Потом «хейнкели» улетают, сквозь черный дым проглядывает солнце. И уже вскоре над головой у нас — летнее синее небо с белыми облаками и яркое солнце. Оно кажется сейчас особенно ярким. Даже не верится, что пять минут назад оно тоже светило над головой и только дым заслонял его. Я отряхиваюсь. Кого-то уносят, согнувшись, по кукурузе. Еще пахнет взрывчаткой и везде разбросаны свежие комья земли.

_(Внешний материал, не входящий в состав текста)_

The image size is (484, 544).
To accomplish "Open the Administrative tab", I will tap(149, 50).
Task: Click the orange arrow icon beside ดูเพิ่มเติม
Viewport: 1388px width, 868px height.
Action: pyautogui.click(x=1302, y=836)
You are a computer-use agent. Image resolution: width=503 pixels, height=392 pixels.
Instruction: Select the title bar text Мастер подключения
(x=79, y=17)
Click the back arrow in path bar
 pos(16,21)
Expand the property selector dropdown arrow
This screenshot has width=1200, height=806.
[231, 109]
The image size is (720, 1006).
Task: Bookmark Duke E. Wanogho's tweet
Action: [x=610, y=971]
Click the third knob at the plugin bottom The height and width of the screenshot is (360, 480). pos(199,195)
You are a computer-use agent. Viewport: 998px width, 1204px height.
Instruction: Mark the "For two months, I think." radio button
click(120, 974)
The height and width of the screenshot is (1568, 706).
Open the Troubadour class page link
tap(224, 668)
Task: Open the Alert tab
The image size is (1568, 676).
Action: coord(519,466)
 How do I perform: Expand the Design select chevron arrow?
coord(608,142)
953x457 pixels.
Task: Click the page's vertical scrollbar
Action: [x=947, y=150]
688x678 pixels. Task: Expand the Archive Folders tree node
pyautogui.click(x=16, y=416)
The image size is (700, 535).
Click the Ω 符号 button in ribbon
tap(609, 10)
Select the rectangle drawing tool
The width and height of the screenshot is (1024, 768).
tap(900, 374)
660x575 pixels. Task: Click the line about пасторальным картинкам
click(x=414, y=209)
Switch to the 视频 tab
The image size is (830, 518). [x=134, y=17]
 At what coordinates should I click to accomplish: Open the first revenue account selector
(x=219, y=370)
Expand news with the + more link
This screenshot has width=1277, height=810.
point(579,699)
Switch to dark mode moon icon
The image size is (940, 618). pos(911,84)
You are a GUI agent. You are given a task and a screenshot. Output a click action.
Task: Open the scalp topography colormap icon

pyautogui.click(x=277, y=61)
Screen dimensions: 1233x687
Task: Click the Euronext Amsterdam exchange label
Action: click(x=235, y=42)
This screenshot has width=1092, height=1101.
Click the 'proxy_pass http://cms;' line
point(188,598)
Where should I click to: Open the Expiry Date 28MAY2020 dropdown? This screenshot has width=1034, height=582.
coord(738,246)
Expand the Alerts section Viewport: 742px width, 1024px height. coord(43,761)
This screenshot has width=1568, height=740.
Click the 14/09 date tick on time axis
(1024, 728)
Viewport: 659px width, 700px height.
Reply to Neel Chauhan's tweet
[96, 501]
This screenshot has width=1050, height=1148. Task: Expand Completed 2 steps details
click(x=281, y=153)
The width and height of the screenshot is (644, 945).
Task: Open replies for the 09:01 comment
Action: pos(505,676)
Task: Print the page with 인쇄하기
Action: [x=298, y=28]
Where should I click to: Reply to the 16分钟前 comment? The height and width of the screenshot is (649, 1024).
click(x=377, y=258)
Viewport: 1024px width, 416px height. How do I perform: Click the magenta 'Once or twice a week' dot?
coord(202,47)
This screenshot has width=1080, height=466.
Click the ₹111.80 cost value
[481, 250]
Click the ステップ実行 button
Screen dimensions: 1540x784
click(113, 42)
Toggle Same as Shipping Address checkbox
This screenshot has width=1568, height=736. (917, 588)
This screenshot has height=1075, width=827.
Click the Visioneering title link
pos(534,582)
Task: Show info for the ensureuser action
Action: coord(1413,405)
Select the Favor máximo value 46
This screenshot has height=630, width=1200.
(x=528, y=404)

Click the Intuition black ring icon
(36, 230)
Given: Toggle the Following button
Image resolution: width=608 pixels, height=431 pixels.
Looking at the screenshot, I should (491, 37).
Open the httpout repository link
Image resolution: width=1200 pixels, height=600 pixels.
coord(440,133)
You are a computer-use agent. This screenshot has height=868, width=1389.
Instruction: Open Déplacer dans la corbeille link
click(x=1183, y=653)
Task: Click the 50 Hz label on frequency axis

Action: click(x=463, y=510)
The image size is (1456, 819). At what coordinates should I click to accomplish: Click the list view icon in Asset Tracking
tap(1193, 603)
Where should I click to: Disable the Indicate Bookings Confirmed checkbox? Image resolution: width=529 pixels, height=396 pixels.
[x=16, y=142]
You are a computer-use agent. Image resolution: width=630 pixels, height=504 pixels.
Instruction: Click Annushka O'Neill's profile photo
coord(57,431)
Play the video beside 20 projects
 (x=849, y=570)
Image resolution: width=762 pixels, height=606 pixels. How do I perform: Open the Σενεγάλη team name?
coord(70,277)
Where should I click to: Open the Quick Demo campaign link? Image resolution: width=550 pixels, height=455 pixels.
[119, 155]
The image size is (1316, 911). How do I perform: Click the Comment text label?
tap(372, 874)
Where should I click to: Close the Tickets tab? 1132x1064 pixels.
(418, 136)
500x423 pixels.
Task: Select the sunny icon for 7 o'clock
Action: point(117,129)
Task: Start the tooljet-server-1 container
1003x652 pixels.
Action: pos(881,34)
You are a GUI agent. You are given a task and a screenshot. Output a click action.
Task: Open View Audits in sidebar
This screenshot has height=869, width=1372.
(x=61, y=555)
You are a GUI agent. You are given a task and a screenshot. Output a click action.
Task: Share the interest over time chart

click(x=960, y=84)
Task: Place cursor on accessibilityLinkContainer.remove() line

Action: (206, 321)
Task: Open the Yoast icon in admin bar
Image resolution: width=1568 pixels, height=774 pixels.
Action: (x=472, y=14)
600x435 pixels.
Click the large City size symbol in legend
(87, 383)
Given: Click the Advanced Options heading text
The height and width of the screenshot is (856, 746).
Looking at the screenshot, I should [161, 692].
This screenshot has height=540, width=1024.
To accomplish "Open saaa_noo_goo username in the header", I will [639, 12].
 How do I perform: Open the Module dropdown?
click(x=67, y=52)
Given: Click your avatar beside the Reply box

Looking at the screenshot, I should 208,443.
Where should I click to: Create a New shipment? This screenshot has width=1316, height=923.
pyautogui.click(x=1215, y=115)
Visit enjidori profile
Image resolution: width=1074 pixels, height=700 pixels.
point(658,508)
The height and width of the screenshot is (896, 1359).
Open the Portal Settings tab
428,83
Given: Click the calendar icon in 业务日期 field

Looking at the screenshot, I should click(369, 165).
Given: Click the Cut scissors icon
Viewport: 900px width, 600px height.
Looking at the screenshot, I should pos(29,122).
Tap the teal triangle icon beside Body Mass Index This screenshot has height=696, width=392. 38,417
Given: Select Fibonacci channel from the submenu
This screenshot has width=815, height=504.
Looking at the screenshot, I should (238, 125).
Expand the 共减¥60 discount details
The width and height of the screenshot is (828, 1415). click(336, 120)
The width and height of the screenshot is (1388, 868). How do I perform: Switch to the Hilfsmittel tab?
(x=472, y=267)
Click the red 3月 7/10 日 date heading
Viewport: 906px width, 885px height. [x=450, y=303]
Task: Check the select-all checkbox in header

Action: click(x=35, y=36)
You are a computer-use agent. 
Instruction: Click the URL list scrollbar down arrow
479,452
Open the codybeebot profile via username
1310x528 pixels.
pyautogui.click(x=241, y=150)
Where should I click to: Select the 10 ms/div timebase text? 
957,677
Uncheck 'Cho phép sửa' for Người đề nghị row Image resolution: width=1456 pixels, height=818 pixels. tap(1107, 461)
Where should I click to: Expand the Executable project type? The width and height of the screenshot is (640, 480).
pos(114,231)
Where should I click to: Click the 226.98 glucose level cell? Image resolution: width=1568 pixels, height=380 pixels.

Неужели кончится война и с такой же легкостью, с какой проглянуло сейчас солнце, забудется все? И зарастут молодой травой и окопы, и воронки, и память?
Глава III
Ночью нас внезапно сменяют.
Является командир отделения разведки Генералов, с ним Синюков и Коханюк. Коханюк во взводе новый, я его еще толком не знаю. Острый пестренький носик в веснушках, пестрые рыжеватые глаза, тонкая шея. Кто ж тебя так кохал, Коханюк, что за ворот тебе еще и кулак можно засунуть? Генералова я не видел десять дней. Он еще больше раздался вширь, лицо заблестело. По его комплекции ему бы усы, да орденов полную грудь, да под знамя — гвардеец!
— Еле вас нашли! — говорит он радостно оттого, что все-таки нашли. — На НП — нету. Мы уж по связи сюда…
Он садится на землю, сняв с головы, кладет рядом с собой новую фуражку (ого! даже фуражку завел офицерскую. Я пока что в выгоревшей пилотке хожу), платком вытирает лицо, волосы. От него пахнет одеколоном. Пока мы едим, он рассказывает новости:
— Ну, товарищ лейтенант, с вас вина бочонок: комбатом вас хотят назначить.
— А Монахов куда?
— Малярия доконала. В госпиталь увезли старшего лейтенанта.
Странно устроен человек. Вот и не нужно мне это: кончится война, буду жив — демобилизуюсь. А все равно приятно.
Васин уже собрался, он и есть почти не стал: дома поедим. Действительно, мы ж домой идем. Я встаю.
— Так вот, Генералов, делать тебе вот что…
И как только я встаю и начинаю вводить его в круг обязанностей, Генералов сразу тускнеет, а на лице Коханюка отражается тревога. До сих пор они шли, спешили, один раз попали в болото, чуть не угодили под разрыв мины, бежали, искали нас, потеряли, нашли наконец, — они возбуждены и радостны. Но постепенно возбуждение остыло. Сейчас мы уйдем, и они останутся одни. Только Синюков этот уже бывал на плацдарме — спокойно переобувается на траве. В огневом взводе есть несколько человек старше его, но у меня во взводе их только двое таких: он и Шумилин. Он из тех солдат, что ни от чего не отказываются, но и сами никуда но напрашиваются: обошлось без них — и ладно.